▸ Challenge
Quote the lines from the one containing "You are a GUI" through the one containing "pos(1005,360)", both included, word for word. Omit the pictures from your answer.

### Available data ###

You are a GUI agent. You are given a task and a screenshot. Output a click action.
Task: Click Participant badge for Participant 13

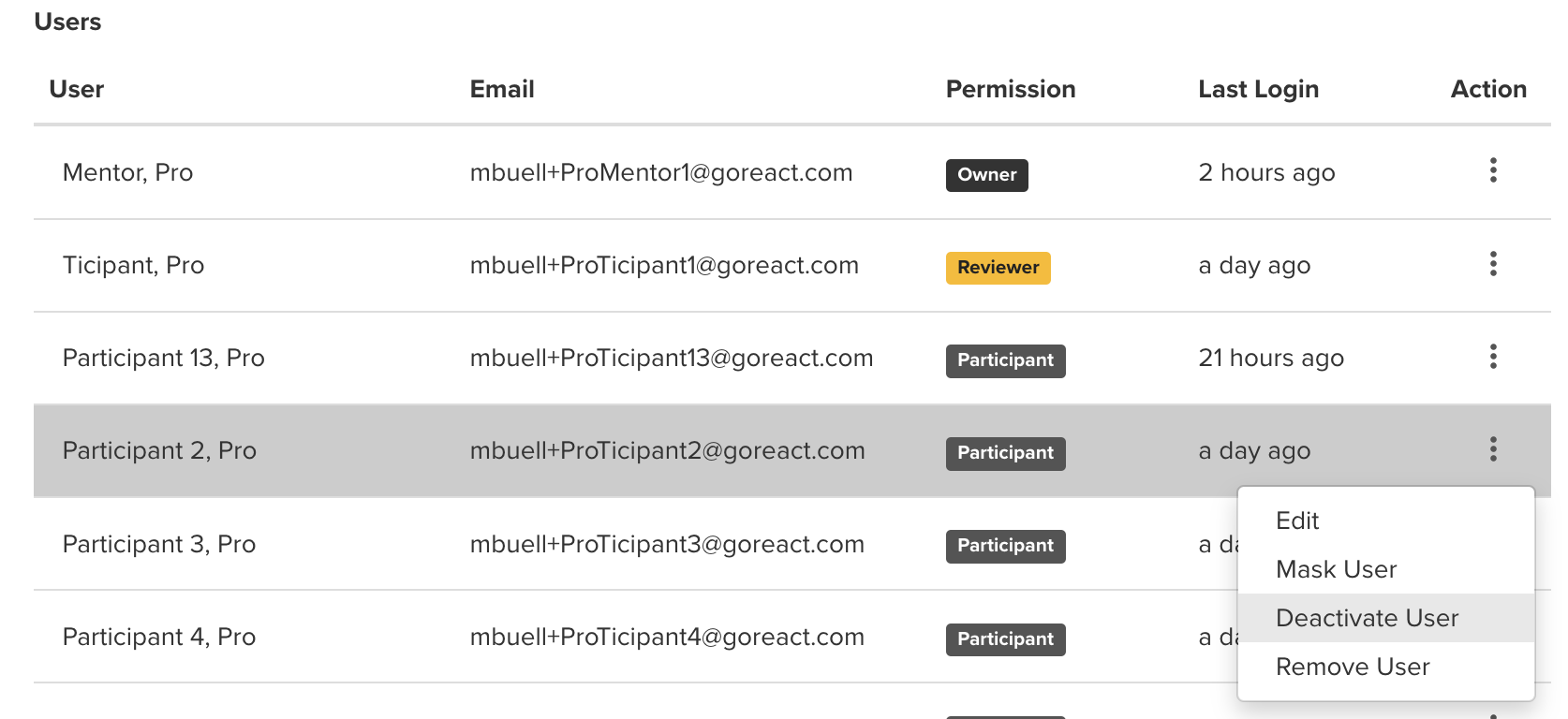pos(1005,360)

###
### Available data ###

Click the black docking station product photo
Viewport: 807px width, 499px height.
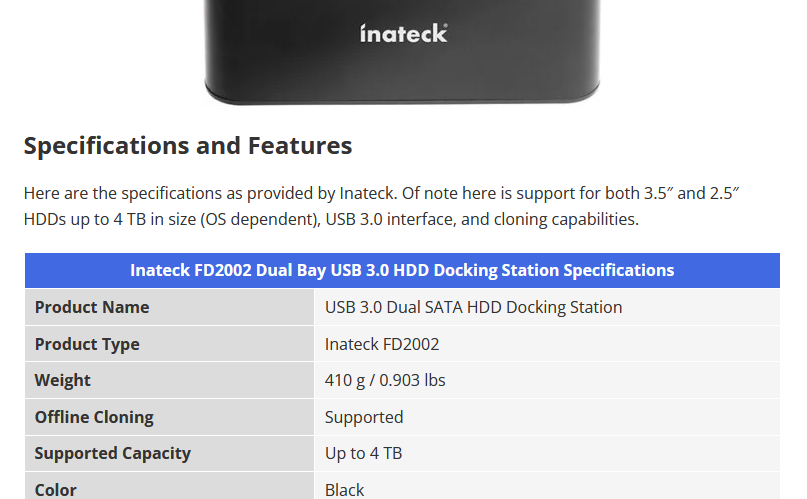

###

▸ Response to the task
You are a GUI agent. You are given a task and a screenshot. Output a click action.
Task: Click Participant badge for Participant 13

pos(1005,360)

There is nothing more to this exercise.